PROBLEM TO SOLVE -
Pick out the lines in the listing below that contain the word "Services" and copy them.

══════════

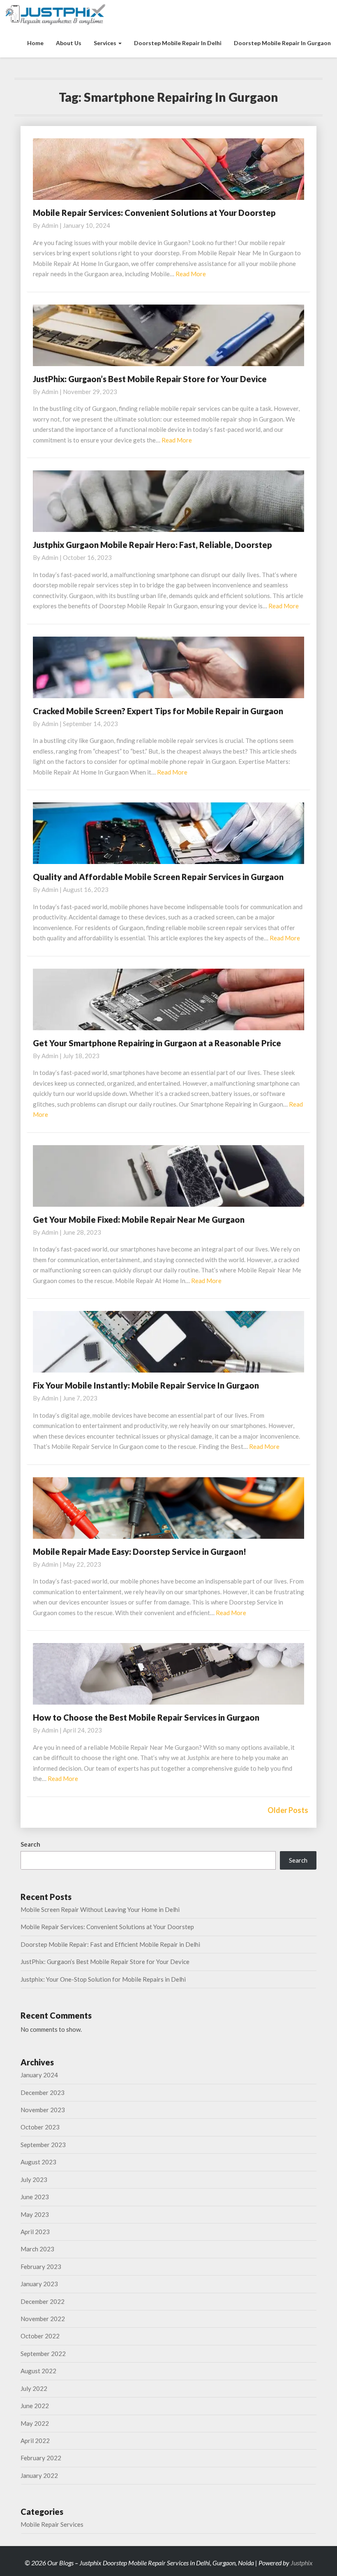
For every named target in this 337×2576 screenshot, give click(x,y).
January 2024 (39, 2075)
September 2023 (43, 2144)
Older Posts (288, 1810)
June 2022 (35, 2405)
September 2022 (43, 2353)
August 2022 (38, 2370)
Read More (190, 273)
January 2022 (39, 2475)
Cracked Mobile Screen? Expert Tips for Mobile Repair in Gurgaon (158, 711)
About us (68, 42)
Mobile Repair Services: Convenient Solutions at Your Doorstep (154, 213)
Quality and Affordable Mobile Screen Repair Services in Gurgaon (158, 877)
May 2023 (35, 2214)
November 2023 (43, 2109)
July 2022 (34, 2388)
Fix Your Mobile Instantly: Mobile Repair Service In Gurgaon (146, 1385)
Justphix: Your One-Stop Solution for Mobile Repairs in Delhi (103, 1979)
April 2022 (35, 2440)
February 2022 (41, 2457)
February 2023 (41, 2266)
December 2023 (43, 2092)
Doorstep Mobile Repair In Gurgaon (282, 42)
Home (35, 42)
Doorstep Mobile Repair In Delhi (178, 42)
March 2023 (37, 2249)
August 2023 (38, 2162)
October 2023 (40, 2127)
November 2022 (43, 2318)
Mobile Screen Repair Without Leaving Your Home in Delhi (100, 1909)
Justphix (302, 2563)
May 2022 (35, 2423)
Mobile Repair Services (52, 2524)
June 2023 (35, 2196)
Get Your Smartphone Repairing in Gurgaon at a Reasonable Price (157, 1043)
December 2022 (43, 2301)
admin (50, 225)
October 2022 (40, 2336)
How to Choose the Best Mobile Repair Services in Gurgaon (146, 1717)
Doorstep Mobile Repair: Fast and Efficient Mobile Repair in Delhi (110, 1944)
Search (30, 1844)
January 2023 (39, 2283)
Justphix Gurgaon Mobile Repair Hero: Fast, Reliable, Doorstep (152, 545)
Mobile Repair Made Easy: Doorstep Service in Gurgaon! (139, 1551)
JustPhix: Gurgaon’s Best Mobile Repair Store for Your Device (150, 379)
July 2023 (34, 2179)
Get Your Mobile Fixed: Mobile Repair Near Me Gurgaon (139, 1219)
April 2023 (35, 2231)
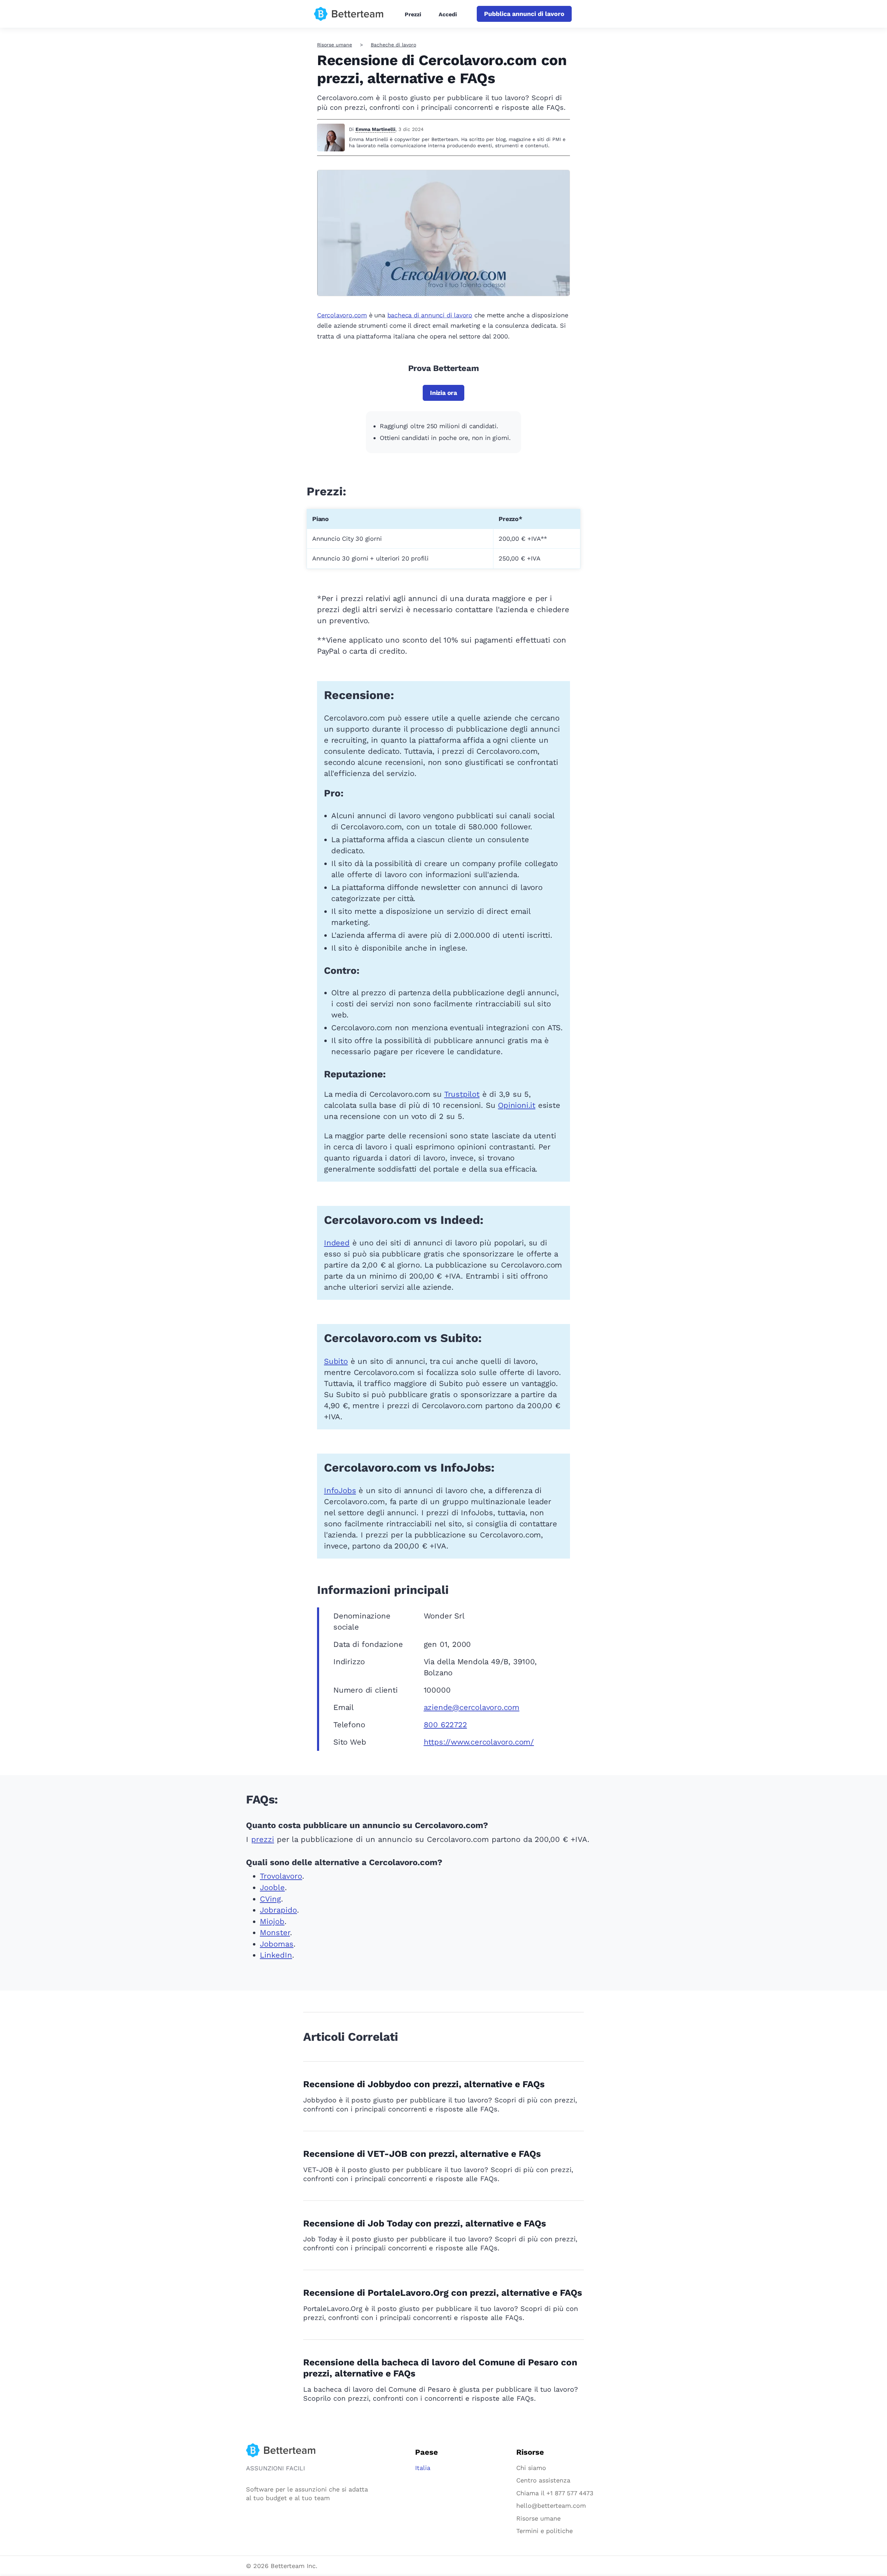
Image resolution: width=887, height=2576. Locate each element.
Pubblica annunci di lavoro (524, 13)
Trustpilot (462, 1094)
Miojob (272, 1921)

══════════

REPLY -
Mobile Repair Services: Convenient Solutions at Your Doorstep (154, 213)
Quality and Affordable Mobile Screen Repair Services in Gurgaon (158, 877)
Mobile Repair Services (52, 2524)
How to Choose the Best Mobile Repair Services in Gurgaon (146, 1717)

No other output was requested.